Quelques jours avant l’ouverture de nos olympiades, Gradimir Smudja nous offre une biographie, hautement fantaisiste, de la première gloire de l’olympisme moderne.
En deux séquences, Jessy Owens a marqué à jamais l’histoire de l’athlétisme. Le 25 mai 1935, lors des Championnats universitaires américains, un illustre inconnu bat ou égalise six records du monde en seulement 45 minutes. En août 1936, en moins d’une semaine, dans une ville de Berlin acquise à l’idéologie nazie, un noir américain s’adjuge quatre titres olympiques : le saut en longueur, le 100 mètres, le 200 mètres et le 4 fois 100 mètres.
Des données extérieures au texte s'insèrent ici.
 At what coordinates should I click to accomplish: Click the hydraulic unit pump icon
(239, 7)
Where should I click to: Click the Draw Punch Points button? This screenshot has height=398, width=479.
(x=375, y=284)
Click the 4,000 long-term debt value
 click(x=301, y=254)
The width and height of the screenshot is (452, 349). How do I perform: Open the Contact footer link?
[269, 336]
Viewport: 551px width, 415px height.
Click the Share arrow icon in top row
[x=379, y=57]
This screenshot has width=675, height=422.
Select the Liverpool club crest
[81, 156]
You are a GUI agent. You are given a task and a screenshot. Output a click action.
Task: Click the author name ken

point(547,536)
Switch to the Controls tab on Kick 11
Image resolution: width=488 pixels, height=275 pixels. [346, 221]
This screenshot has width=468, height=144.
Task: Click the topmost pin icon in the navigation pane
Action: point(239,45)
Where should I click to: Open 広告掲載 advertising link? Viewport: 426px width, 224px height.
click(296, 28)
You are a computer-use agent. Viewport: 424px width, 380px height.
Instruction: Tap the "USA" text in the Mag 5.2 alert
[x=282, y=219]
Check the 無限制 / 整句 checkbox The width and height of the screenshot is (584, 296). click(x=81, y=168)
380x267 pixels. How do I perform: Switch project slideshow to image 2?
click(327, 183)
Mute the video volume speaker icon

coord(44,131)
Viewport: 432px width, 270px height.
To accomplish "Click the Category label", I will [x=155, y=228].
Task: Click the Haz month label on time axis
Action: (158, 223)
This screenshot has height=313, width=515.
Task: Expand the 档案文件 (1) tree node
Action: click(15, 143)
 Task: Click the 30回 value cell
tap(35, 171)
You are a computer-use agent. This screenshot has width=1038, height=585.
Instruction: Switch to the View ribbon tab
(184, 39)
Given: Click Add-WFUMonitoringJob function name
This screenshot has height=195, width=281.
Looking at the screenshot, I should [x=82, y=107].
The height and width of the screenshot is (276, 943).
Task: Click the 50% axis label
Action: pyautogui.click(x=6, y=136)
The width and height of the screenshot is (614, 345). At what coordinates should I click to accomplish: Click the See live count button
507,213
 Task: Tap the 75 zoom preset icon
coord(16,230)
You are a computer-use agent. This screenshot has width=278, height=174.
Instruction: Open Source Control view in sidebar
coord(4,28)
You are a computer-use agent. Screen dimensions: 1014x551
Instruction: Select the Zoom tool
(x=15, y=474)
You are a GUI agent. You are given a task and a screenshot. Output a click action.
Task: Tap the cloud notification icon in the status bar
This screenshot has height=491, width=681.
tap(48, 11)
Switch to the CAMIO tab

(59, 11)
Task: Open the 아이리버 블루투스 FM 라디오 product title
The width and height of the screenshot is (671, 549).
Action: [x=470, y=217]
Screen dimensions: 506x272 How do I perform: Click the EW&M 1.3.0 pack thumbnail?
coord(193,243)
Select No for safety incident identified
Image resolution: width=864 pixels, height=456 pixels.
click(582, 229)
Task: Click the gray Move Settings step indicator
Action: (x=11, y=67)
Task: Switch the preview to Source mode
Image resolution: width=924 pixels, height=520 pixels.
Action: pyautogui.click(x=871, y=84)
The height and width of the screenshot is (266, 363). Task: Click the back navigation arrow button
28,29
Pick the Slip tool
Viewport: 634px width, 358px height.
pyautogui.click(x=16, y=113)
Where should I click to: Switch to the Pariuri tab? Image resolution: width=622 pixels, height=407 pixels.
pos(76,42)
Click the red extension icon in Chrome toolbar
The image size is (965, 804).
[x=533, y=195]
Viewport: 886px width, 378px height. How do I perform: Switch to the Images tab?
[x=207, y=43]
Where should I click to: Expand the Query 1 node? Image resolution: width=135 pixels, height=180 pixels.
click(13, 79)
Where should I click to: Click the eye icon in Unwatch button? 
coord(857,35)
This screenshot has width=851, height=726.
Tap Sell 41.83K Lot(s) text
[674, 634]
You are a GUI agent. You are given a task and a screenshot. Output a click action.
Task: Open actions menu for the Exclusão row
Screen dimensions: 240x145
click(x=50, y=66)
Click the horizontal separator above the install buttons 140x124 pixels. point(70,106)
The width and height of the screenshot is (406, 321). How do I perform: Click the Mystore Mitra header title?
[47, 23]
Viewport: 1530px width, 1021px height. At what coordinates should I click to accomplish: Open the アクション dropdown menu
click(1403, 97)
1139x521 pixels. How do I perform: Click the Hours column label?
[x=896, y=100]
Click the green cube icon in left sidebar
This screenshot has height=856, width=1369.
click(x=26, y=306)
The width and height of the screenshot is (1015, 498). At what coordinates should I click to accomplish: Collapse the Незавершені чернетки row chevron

Au lieu de nous livrer la classique biographie d’un héros, Gradimir Smudja a, curieusement, choisi le ton de la fable pour nous décrire l’horreur d’une société esclavagiste, puis ouvertement ségrégationniste. Né en 1913 dans une fratrie de onze enfants, ce petit-fils d’esclave a lutté toute sa vie contre une société qui lui était largement hostile. Jessy court, court et court. Il court pour échapper à des sauterelles et à des oies. Il court, pourchassé par un ours ou une trombe. Poursuivi par un trio de policiers et une horde du Ku Klux Klan, il court encore. Il n’est aidé que par un mystérieux chat noir, un joueur de banjo, qui nous raconte son histoire. S’il provoque la colère des nazis, il souffrira bien plus de l’indifférence de Roosevelt qui refusera de le recevoir.
Si le ton peut surprendre, le dessin ralliera tous les suffrages. Smudja nous offre de somptueuses peintures, notamment d’extraordinaires doubles pages sur le travail des esclaves dans les champs de coton, sur une poursuite sur un pont de chemin de fer ou une improbable pyramide d’éléphants dans un cirque. Par sa joyeuse malice, le chat rappelle les meilleures créations de Pierre Probst. Le trait est précis et les complexes compositions souvent virtuoses. Loin d’être gratuites, la beauté de ses steamers à roues à aubes ou de ses fiers transatlantiques accentue l’horreur de sa condition et, plus largement, de celles des afro-américains.
Ce n’est qu’en 1976, que le président Gerald Ford lui remettra, enfin, la médaille présidentielle de la Liberté. Apaisé, Jessy Owens cessera de courir et, peu de temps après, mourra. Respect.